■ YOUR INSTRUCTIONS
List each line of the data in which the string "right" appears.

■ DATA PROVIDED

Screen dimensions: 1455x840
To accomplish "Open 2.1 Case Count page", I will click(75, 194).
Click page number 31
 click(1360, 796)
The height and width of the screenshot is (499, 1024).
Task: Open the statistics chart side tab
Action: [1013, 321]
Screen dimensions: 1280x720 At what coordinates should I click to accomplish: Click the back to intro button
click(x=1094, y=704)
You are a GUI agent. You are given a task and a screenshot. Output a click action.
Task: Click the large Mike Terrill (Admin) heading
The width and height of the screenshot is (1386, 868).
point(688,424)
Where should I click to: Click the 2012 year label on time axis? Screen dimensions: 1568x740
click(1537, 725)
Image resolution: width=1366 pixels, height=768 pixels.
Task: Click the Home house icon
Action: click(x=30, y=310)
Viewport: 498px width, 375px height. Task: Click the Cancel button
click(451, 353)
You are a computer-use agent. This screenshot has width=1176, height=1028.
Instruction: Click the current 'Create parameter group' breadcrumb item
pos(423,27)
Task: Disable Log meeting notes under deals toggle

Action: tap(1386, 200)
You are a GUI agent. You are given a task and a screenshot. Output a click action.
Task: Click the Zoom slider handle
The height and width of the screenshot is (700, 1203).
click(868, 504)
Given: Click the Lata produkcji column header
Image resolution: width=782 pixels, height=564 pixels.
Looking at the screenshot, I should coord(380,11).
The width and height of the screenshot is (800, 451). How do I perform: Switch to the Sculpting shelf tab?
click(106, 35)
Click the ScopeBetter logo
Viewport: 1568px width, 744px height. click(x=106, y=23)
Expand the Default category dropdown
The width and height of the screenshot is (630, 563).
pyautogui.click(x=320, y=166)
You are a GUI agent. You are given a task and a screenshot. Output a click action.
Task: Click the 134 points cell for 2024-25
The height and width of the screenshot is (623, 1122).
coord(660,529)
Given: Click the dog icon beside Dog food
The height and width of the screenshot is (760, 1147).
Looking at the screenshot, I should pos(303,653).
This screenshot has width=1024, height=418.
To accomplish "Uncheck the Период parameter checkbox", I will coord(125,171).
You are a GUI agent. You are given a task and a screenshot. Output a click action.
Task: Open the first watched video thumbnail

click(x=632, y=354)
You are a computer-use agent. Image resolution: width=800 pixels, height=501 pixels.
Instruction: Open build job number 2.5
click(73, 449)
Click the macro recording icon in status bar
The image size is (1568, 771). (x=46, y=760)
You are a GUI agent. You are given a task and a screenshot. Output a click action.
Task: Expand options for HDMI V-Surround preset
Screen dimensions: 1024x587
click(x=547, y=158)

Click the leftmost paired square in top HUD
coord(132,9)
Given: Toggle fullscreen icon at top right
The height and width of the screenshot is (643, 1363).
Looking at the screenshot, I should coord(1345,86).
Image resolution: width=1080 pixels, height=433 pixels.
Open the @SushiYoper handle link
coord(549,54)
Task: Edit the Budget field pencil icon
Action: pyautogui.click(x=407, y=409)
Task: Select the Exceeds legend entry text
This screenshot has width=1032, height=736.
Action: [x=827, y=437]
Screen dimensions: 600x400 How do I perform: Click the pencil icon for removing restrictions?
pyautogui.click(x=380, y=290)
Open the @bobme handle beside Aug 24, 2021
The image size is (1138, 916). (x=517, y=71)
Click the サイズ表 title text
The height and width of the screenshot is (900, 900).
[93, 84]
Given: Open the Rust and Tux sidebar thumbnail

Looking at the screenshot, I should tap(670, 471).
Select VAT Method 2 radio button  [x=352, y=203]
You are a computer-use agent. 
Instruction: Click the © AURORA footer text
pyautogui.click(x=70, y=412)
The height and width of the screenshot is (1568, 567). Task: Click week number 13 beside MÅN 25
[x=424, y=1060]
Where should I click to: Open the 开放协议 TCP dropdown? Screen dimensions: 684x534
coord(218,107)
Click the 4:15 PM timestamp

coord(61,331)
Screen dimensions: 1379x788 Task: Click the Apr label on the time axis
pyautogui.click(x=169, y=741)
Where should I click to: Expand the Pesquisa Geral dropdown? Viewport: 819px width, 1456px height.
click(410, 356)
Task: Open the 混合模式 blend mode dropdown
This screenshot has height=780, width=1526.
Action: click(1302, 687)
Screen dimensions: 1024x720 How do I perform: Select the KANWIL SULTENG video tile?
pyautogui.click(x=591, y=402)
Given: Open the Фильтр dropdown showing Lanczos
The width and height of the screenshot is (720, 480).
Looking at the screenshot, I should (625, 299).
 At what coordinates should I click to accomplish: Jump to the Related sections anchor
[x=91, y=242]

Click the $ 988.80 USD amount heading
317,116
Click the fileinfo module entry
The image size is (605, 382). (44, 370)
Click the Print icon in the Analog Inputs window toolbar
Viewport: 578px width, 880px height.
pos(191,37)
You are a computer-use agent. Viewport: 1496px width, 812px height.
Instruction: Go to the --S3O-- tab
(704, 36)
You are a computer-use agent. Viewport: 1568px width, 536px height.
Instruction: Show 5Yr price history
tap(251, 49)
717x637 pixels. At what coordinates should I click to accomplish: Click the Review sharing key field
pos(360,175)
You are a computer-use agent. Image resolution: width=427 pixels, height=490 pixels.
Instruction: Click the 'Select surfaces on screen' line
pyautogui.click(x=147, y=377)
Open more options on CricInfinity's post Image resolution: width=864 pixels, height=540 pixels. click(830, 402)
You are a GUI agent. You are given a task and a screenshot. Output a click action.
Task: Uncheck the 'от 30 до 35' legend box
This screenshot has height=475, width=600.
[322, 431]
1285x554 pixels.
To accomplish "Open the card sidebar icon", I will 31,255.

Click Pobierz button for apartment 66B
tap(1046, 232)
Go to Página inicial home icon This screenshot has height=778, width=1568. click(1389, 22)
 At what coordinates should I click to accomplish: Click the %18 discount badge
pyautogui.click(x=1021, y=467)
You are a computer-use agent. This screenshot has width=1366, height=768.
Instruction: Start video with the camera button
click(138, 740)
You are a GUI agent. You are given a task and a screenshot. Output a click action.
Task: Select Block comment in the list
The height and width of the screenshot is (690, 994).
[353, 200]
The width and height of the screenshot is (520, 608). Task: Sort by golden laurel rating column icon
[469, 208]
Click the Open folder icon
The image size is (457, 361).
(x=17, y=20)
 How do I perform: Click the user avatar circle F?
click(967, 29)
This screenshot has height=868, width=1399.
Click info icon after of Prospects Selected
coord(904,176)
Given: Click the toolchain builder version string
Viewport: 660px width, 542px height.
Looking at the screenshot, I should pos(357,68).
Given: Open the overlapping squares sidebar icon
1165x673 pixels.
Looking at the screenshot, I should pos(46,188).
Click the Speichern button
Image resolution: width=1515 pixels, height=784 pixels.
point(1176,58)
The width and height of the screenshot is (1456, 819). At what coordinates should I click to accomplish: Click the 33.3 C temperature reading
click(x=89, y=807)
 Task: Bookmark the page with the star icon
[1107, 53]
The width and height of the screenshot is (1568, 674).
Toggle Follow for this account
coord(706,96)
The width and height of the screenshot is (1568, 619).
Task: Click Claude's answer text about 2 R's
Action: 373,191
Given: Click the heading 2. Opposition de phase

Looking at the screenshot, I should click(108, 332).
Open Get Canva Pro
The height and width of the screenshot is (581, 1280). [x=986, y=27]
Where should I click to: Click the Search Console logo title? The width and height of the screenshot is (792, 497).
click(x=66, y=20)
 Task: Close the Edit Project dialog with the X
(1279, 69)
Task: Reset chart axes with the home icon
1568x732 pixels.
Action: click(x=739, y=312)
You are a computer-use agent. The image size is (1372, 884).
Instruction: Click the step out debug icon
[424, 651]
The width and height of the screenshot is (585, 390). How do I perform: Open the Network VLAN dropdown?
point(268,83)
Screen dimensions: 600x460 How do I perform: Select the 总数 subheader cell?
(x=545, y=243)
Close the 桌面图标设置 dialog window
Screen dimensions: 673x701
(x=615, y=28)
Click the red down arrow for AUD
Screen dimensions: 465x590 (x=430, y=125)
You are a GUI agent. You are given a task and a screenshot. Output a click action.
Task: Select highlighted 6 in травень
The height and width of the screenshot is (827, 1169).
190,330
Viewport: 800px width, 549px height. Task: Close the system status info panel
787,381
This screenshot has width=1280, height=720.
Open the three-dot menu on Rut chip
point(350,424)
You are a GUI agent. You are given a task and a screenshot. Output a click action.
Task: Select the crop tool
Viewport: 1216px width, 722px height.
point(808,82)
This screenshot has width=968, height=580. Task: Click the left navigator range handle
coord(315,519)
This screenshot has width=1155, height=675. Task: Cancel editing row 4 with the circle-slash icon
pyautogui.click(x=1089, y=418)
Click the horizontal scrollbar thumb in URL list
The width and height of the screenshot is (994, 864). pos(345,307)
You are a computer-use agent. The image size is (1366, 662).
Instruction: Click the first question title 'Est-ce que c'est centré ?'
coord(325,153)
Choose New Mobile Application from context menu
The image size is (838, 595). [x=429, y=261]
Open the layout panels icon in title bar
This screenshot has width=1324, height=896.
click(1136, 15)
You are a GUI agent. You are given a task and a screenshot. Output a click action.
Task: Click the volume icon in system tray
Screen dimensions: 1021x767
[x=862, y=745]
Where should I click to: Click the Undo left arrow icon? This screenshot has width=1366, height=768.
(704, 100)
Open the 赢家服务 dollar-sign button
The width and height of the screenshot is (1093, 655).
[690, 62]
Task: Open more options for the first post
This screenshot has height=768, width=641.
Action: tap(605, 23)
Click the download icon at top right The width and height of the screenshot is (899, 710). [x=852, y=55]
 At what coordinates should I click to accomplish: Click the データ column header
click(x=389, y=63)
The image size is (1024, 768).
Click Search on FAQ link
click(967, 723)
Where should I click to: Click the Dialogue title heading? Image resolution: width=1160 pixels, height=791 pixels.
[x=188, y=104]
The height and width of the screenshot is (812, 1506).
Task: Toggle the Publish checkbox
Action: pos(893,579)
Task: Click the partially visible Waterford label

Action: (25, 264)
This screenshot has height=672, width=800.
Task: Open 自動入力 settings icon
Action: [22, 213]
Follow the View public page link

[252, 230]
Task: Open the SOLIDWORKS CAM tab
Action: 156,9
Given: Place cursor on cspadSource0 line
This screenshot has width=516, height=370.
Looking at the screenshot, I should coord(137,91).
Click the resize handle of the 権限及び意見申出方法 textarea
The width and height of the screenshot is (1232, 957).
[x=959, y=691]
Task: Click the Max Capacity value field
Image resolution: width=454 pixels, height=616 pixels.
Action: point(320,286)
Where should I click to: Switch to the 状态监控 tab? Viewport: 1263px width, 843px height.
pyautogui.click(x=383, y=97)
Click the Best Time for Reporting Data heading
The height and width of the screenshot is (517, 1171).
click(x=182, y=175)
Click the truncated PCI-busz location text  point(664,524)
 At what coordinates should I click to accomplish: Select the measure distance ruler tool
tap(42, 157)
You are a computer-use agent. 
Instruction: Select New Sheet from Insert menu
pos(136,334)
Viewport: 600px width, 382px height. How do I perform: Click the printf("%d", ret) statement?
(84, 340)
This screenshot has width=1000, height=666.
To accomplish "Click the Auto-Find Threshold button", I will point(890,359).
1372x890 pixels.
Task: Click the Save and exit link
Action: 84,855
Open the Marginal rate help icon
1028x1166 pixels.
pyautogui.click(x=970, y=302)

■ EXERCISE RESULT
Given: Toggle fullscreen icon at top right
Click the download icon at top right The width and height of the screenshot is (899, 710). [x=852, y=55]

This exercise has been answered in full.